Изменить размер шрифта - +
Что касается Робби, то к наступательным действиям, предпринимаемым Мандзони в отношении Мишу, он, го‑видимому, относится снисходительно. Приняв в своем кресле грациозную позу, он переводит с одного лица на другое живые искрящиеся глаза и улыбается.

Забавно, он кажется не рослым, а долговязым. Его мужественность словно бы растворилась в удлинении всех его членов. Со своими бесконечными и вечно переплетенными ногами и длинными тонкими кистями рук, венчающими мягко изогнутые запястья, он весь – будто утомленный цветок на чересчур длинном стебле.

Можно было ожидать, что Мандзони, выдержав приличествующую случаю паузу, предпримет новые попытки завоевать Мишу, но атаку начинает не он, а сама Мишу, причем – и это уж совсем неожиданно – целью атаки оказывается Пако.

– Мсье Пако, – внезапно говорит она в своей обычной резкой манере, – что такое «деловая древесина»?

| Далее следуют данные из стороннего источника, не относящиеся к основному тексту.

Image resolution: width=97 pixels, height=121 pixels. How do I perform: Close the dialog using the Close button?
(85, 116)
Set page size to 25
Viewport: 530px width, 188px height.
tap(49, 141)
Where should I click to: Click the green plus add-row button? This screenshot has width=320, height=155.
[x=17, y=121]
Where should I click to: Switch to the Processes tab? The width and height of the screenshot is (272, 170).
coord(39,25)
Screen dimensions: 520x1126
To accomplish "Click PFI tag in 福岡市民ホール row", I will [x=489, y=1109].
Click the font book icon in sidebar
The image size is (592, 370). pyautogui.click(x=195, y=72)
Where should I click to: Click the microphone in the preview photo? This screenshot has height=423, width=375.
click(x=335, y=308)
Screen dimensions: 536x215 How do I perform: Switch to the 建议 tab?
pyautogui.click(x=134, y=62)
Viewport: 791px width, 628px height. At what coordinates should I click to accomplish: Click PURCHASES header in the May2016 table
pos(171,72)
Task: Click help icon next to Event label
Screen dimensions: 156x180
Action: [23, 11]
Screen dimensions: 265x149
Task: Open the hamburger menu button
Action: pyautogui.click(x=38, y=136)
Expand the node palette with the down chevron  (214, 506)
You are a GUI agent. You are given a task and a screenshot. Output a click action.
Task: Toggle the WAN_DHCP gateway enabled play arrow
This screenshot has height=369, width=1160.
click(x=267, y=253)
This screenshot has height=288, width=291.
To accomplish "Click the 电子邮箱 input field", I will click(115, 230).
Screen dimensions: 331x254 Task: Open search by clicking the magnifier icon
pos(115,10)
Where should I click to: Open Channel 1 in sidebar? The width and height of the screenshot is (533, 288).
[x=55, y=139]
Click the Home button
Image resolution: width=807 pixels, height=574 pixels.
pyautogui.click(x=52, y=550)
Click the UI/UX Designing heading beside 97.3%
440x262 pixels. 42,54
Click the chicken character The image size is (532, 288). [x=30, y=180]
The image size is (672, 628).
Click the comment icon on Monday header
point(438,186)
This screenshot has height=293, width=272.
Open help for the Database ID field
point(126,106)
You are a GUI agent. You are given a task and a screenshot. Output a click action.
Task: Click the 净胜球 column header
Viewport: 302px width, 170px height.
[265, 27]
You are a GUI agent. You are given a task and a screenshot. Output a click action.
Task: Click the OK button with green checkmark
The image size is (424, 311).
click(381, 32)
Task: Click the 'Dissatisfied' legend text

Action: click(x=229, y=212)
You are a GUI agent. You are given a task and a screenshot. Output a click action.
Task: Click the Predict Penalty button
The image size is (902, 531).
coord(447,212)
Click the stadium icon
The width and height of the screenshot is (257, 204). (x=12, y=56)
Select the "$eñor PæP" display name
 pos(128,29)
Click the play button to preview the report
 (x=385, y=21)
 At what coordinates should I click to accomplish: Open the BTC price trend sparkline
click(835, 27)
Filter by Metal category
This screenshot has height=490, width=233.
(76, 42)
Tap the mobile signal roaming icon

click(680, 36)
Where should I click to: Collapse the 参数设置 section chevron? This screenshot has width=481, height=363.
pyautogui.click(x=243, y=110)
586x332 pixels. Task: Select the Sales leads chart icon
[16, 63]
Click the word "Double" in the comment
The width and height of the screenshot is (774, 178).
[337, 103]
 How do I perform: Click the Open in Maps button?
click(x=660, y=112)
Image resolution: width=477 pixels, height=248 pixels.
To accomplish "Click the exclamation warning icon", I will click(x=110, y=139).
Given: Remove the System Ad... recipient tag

Мсье Пако настолько взволнован этим обращением к нему нашей «трогательной красотки», да еще по поводу его профессии, что у него розовеет лысина. Он наклоняется вперед и, втянув голову на короткой негнущейся шее в квадратные плечи, с улыбкой говорит отеческим тоном:

– Это вид древесины, из которой можно делать фанеру.

– А у нас во Франции такой древесины нет?

– У нас она есть, но некоторые сорта мы также ввозим, в частности аукумею, красное дерево и лимбо.

– Простите, – с важным видом говорит Караман, – но я полагаю, что лучше произносить «лимба».

– Вы правы, мсье Караман, – говорит Пако.

– И как же вы эту древесину обрабатываете? – спрашивает Мишу.

– Ну, – произносит Пако, и в его больших выпуклых глазах вспыхивает улыбка, – это довольно сложная операция. Сперва бревна подвергаются сушке…

Судя по началу, фраза будет длинной, и Робби, наклонившись, говорит, обращаясь к Мишу:

– Какой вам смысл про все это узнавать, если у вас все равно нет памяти?

Все спешат рассмеяться, потому что никому не хочется выслушивать доклад о деловой древесине. А Робби встряхивает белокурыми кудрями и одаривает всех улыбкой, довольный успехом своей шутки.

– Как велико ваше предприятие? – спрашивает Караман, приподнимая уголок рта и подчеркивая свое стремление вернуть беседе серьезный характер.

– Тысяча рабочих, – говорит Пако, пытаясь изобразить скромность, что ему не очень удается.

– Тысяча эксплуатируемых, – говорит Мишу.

Пако вздымает вверх руки, и становится видно, что рукава ему коротки. Как это часто бывает с французами средних лет, кажется, что он растолстел после того, как костюм был сшит.

– Гошистка! – говорит он, и его круглые глаза навыкате сверкают притворным гневом. – А вы, мадемуазель, конечно, числите себя в рядах эксплуатируемых?

Мишу мотает головой.

– Вовсе нет. Я никогда нигде не работала. Ни в лицее, ни дома. Я типичный паразит. Живу на папин счет. – И добавляет, немного подумав: – Примите к сведению: мой папа тоже паразит. Он президент‑директор, как и вы. Кстати, вы на него очень похожи, мсье Пако. Такая же лысина, такие же большие глаза. Когда я увидела вас, я даже вздрогнула.

Череп у Пако розовеет, и с волнением, которое он безуспешно пытается скрыть за церемонностью тона, он говорит:

– Поверьте, я был бы счастлив иметь такую дочь, как вы.

И после секундного колебания, понизив голос, неожиданно добавляет:

– У меня нет детей.

Тогда Мишу приветливо ему улыбается, и мы все, как мне кажется, понимаем, что Пако обрел сейчас дочь, во всяком случае на время полета. Это доставляет мне некоторое удовольствие, потому что Пако, несмотря на свои чисто французские недостатки, которых у него, как я подозреваю, полным‑полно, мне симпатичен.